> _TEXT BLOCK_

--------------------------------------------------

Re: [petsc-users] [petsc-maint] petsc ksp solver hangs

2019-09-30 Thread Smith, Barry F. via petsc-users


   This is just a memory leak in hypre; you might report it to them.  

   Memory leaks don't cause hangs 

   Barry


> On Sep 30, 2019, at 12:32 AM, Michael Wick  
> wrote:
> 
> Hi Barry:
> 
> Thanks! I can capture an issue from my local run, although I am not 100% sure 
> this is the reason causing the code hanging.
> 
> When I run with -pc_hypre_boomeramg_relax_type_all Chebyshev, valgrind 
> captures a memory leak:
> 
> ==4410== 192 bytes in 8 blocks are indirectly lost in loss record 1 of 5
> ==4410==at 0x4C2FB55: calloc (in 
> /usr/lib/valgrind/vgpreload_memcheck-amd64-linux.so)
> ==4410==by 0x73FED84: hypre_HostMalloc (hypre_memory.c:192)
> ==4410==by 0x73FEE53: hypre_MAllocWithInit (hypre_memory.c:301)
> ==4410==by 0x73FEF1A: hypre_CAlloc (hypre_memory.c:338)
> ==4410==by 0x726E4C4: hypre_ParCSRRelax_Cheby_Setup (par_cheby.c:70)
> ==4410==by 0x7265A4C: hypre_BoomerAMGSetup (par_amg_setup.c:2738)
> ==4410==by 0x7240F96: HYPRE_BoomerAMGSetup (HYPRE_parcsr_amg.c:52)
> ==4410==by 0x694FFC2: PCSetUp_HYPRE (hypre.c:322)
> ==4410==by 0x69DBE0F: PCSetUp (precon.c:923)
> ==4410==by 0x6B2BDDC: KSPSetUp (itfunc.c:381)
> ==4410==by 0x6B2DABF: KSPSolve (itfunc.c:612)
> 
> Best,
> 
> Mike
> 
> 
> On Sun, Sep 29, 2019 at 9:24 AM Smith, Barry F.  wrote:
> 
>If you have TotalView or DDT or some other parallel debugger you can wait 
> until it is "hanging" and then send a single to  one or more of the processes 
> to stop in and from this get the stack trace. You'll have to figure out for 
> your debugger how that is done.
> 
>If you can start your 72 rank job in "interactive" mode you can launch it 
> with the option -start_in_debugger noxterm -debugger_nodes 0  then it will 
> only start the debugger on the first rank. Now wait until it hangs and do a 
> control c and then you can type bt to get the traceback.
> 
>   Barry
> 
>   Note it is possible to run 72 rank jobs even on a 
> laptop/workstations/non-cluster (so long as they don't use too much memory 
> and take too long to get to the hang point) and the you can use the debugger 
> as I indicated above.

--------------------------------------------------

> _GIVEN PROBLEM A_
In the mailing-list thread about the hanging solver, what does Barry say about memory leaks and hangs?
> _GIVEN PROBLEM B_
Carry on the mailing-list thread about the hanging solver from its last line.

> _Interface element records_
--------------------------------------------------

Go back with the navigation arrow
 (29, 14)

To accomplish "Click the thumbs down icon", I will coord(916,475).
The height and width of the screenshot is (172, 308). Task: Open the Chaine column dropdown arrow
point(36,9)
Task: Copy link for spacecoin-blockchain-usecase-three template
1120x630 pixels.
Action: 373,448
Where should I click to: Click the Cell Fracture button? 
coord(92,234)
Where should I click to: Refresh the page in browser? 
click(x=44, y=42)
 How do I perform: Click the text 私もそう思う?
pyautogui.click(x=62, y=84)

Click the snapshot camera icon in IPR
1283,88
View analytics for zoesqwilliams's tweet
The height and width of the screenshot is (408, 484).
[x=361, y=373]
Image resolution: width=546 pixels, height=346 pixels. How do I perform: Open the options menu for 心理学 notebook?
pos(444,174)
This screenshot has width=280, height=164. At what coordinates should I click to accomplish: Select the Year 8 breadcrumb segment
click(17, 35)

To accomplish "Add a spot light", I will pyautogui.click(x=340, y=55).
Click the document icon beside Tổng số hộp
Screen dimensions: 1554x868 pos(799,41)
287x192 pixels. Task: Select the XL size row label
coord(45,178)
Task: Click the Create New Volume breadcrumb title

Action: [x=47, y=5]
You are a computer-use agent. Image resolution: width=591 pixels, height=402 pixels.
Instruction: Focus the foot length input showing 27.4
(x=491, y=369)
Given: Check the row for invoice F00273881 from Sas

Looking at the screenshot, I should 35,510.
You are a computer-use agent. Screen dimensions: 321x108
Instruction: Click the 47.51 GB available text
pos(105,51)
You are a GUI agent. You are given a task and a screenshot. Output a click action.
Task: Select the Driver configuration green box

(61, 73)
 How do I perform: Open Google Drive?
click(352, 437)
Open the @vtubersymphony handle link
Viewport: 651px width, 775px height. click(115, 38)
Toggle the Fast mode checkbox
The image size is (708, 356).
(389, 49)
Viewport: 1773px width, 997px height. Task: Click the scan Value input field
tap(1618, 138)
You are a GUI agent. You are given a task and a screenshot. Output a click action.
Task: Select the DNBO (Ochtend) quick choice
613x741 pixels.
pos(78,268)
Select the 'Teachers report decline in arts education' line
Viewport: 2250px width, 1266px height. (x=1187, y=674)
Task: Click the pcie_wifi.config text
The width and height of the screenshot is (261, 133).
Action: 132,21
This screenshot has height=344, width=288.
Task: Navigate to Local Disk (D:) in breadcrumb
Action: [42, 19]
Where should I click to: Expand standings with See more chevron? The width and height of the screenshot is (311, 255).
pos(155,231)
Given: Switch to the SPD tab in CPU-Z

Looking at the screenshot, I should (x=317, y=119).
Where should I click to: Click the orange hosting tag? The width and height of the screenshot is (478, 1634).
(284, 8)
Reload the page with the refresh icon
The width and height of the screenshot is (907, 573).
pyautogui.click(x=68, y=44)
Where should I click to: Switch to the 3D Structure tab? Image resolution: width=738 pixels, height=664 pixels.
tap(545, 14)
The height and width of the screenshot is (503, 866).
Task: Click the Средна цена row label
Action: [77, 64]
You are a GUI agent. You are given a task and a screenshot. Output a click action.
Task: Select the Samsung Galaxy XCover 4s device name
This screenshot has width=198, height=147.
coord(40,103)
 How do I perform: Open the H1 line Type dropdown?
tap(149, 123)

--------------------------------------------------

> _TASK RESPONSE A_
Memory leaks don't cause hangs.

> _TASK RESPONSE B_
> 
> 
> > On Sep 28, 2019, at 5:32 AM, Michael Wick via petsc-maint 
> >  wrote:
> > 
> > I attached a debugger to my run. The code just hangs without throwing an 
> > error message, interestingly. I uses 72 processors. I turned on the ksp 
> > monitor. And I can see it hangs either at the beginning or the end of KSP 
> > iteration. I also uses valgrind to debug my code on my local machine, which 
> > does not detect any issue. I uses fgmres + fieldsplit, which is really a 
> > standard option.
> > 
> > Do you have any suggestions to do?
> > 
> > On Fri, Sep 27, 2019 at 8:17 PM Zhang, Junchao  wrote:
> > How many MPI ranks did you use? If it is done on your desktop, you can just 
> > attach a debugger to a MPI process to see what is going on.
> > 
> > --Junchao Zhang
> > 
> > 
> > On Fri, Sep 27, 2019 at 4:24 PM Michael Wick via petsc-maint 
> >  wrote:
> > Hi PETSc:
> > 
> > I have been experiencing a code stagnation at certain KSP iterations. This 
> > happens rather randomly, which means the code may stop at the middle of a 
> > KSP solve and hangs there.
> > 
> > I have used valgrind and detect nothing. I just wonder if you have any 
> > suggestions.
> > 
> > Thanks!!!
> > M
> 



Re: [petsc-users] [petsc-maint] petsc ksp solver hangs

2019-09-29 Thread Smith, Barry F. via petsc-users


   If you have TotalView or DDT or some other parallel debugger you can wait 
until it is "hanging" and then send a single to  one or more of the processes 
to stop in and from this get the stack trace. You'll have to figure out for 
your debugger how that is done.

   If you can start your 72 rank job in "interactive" mode you can launch it 
with the option -start_in_debugger noxterm -debugger_nodes 0  then it will only 
start the debugger on the first rank. Now wait until it hangs and do a control 
c and then you can type bt to get the traceback.

  Barry

  Note it is possible to run 72 rank jobs even on a 
laptop/workstations/non-cluster (so long as they don't use too much memory and 
take too long to get to the hang point) and the you can use the debugger as I 
indicated above.


> On Sep 28, 2019, at 5:32 AM, Michael Wick via petsc-maint 
>  wrote:
> 
> I attached a debugger to my run. The code just hangs without throwing an 
> error message, interestingly. I uses 72 processors. I turned on the ksp 
> monitor. And I can see it hangs either at the beginning or the end of KSP 
> iteration. I also uses valgrind to debug my code on my local machine, which 
> does not detect any issue. I uses fgmres + fieldsplit, which is really a 
> standard option.
> 
> Do you have any suggestions to do?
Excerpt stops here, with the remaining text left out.